Wednesday, January 4, 2012

Sermonizing, Literature and Currency



One of Melville's most stirring literary contemporaries was Henry Ward Beecher, a preacher at a Brooklyn mega-church frequented by the high and mighty of the 19th century. Beecher was not just a preacher: he was an icon, a scion, a bit of a rascal, and a movement all his own, credited with enormous influence among first abolitionists, then suffragettes, and later advocates of immigration. Presidents came to him, and his sermons could break people with their withering, influential criticism. It is worth a look at Debby Applegate's well-titled book, The Most Powerful Man in the Country, for a bit more on Beecher. His sister, Harriet Beecher Stowe, wrote one of the best-selling works of all American fiction, published the same year as Moby Dick, and his father was credited with launching the Second Great Awakening, a religious movement that helped define the century for the country. Henry Ward Beecher's sermons were printed and disseminated like dime-store novels; he was born in Litchfield, a town along the road between Melville's place in Pittsfield and Melville's haunts in New York.

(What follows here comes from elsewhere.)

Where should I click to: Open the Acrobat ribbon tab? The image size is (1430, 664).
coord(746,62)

I call Beecher a literary contemporary of Melville's, even though his only true claims to fame were his sermonizing and his indiscretions. To what extent were Beecher's sermons literature, and to what extent philosophy, religion, essays or politics? Clearly, they were dramatic, they were embellished, they were fanciful and imaginative, and, even more certainly, they were deeply entertaining. Beecher's Brooklyn church likely offered higher-brow acting than the new, rowdy theatres over on Broadway. Beecher's sister wrote a novel, a best-seller, and it was perhaps preachier and less entertaining than any sermon he ever wrote. America's nascent literary life was in many ways more diverse and less compartmentalized than you see today; we do not mistake our church for entertainment or our novels for religion anymore. There was something about America at the time that made it hard for us to separate our sermons, our essays, and our fiction: as in Moby Dick, they all jumbled together sometimes.

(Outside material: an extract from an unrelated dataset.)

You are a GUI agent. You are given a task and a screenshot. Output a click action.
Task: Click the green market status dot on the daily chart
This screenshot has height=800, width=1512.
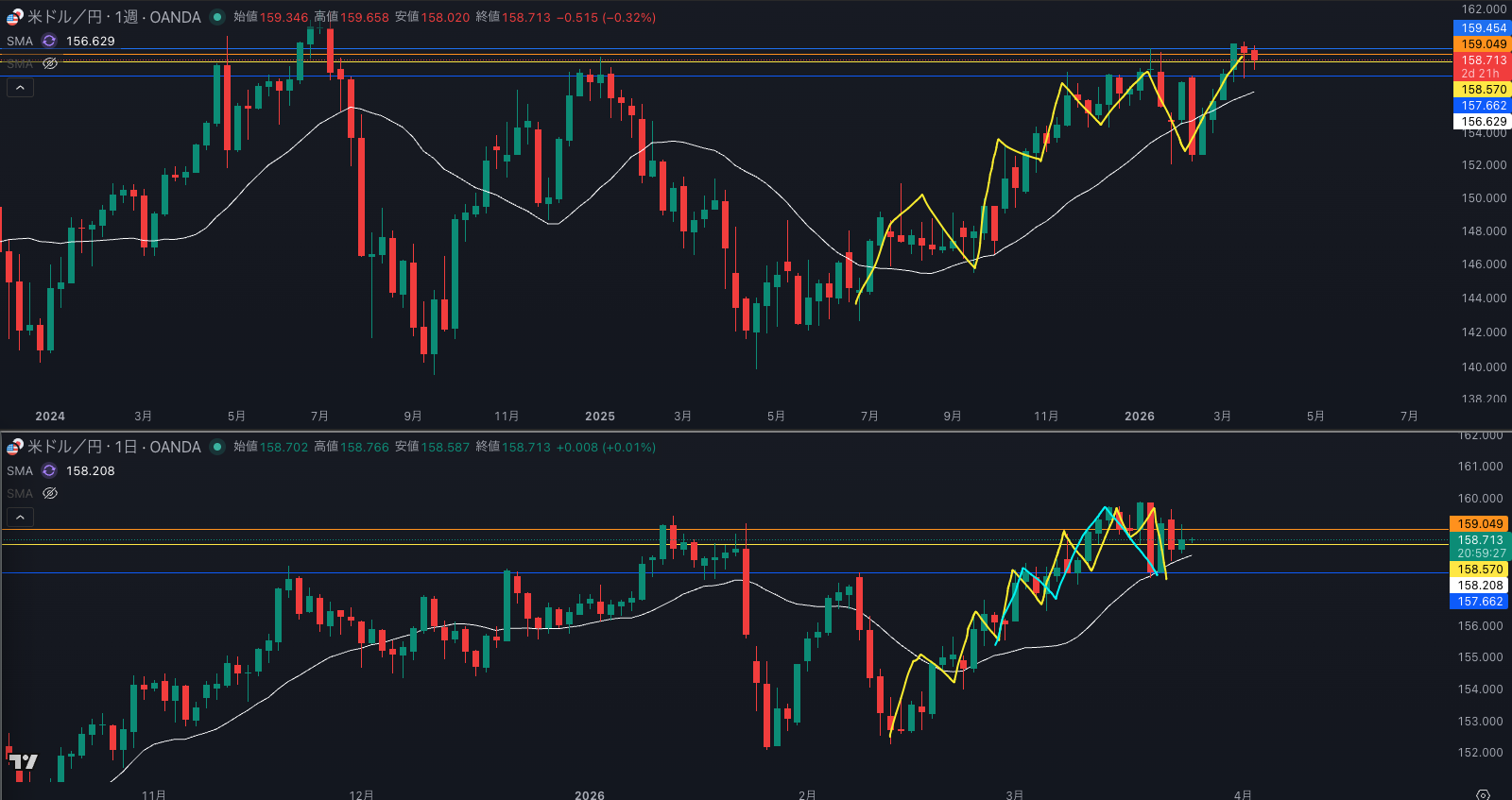pos(217,447)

Melville's book includes fictitious sermonizing in the amazing Father Mapple's sermon. Ishmael's visit to Father Mapple's church is a very clear early sign that we will be seeped in the divine in the upcoming pages. The story of Jonah is greatly embellished by Father Mapple, who adds far more color than is present in the simple biblical story. In Father Mapple's hands, for example, Jonah is ready to overpay for his journey, in a manner which gives great reason for suspicion. Focus on the payment issue; Ishmael has already waxed on the beauties of being paid for his sail, and he will soon be negotiating his price, and much of what comes next will focus on the intersection of commerce and divinity. Likewise, the captain and the boat crew, bare sketches in the Biblical version, let us into their heads in Father Mapple's sermon as they speculate on Jonah's sins and prepare to mob and toss him. There are plenty of models for Mapple, and I do not want to propose Henry Ward Beecher as somehow the singular model, but they both were of a type, they both embellished and fictionalized the word of God for the entertainment and edification of their congretations.

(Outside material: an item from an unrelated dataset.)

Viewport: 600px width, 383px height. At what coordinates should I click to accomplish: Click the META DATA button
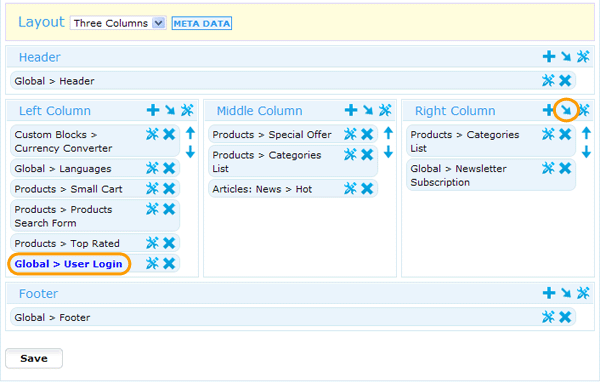click(x=202, y=23)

As we read Father Mapple's sermon, I'd suggest remembering two key things that won't be obvious in the text: First, Melville was not befriended by these sermonizers; he lived in fear of them and he earned their wrath with his depiction of missionaries in his early books. The scenes of Ishmael and Queequeg that bookend the sermons were dangerous ones in a world where these preachers roamed. Second, there will be a pair to this sermon later on, when a not dissimilar sermon is delivered to hungry, attacking sharks in "Stubb's Supper" in one of the funniest passages in all of Moby Dick. Mark Father Mapple well; even if this is the last you see of him in body, he will reappear in spirit.

Another point to mark here on these preachers is the outsized roll they and their sermons play in American culture of the time. Melville's astonishing collection of literary techniques (the book is almost a show-room of them) and his melding of fact, fiction, and the in-between seem presciently modern. However, America produced few worthy 19th century examples of the classic form mastered by Dickens, Austen and others. American literature produced Irving's tales, Poe's oddities, Whitman's revelries, and Beecher's blasts. The strange brew of Moby-Dick perhaps seems a bit less out of place in this wild world than it does in the more compartmentalized British world of 19th century novel writers.

That statute of Henry Ward Beecher in the photo is one I passed most every day I had literature classes in college; he loomed above us on the way, staring us down as we walked up that hill, taking his measure of us as we nervously took our measure of him. More than once I thought of Father Mapple as I climbed that hill, as Father Mapple was my own pre-established image of a 19th century American preacher.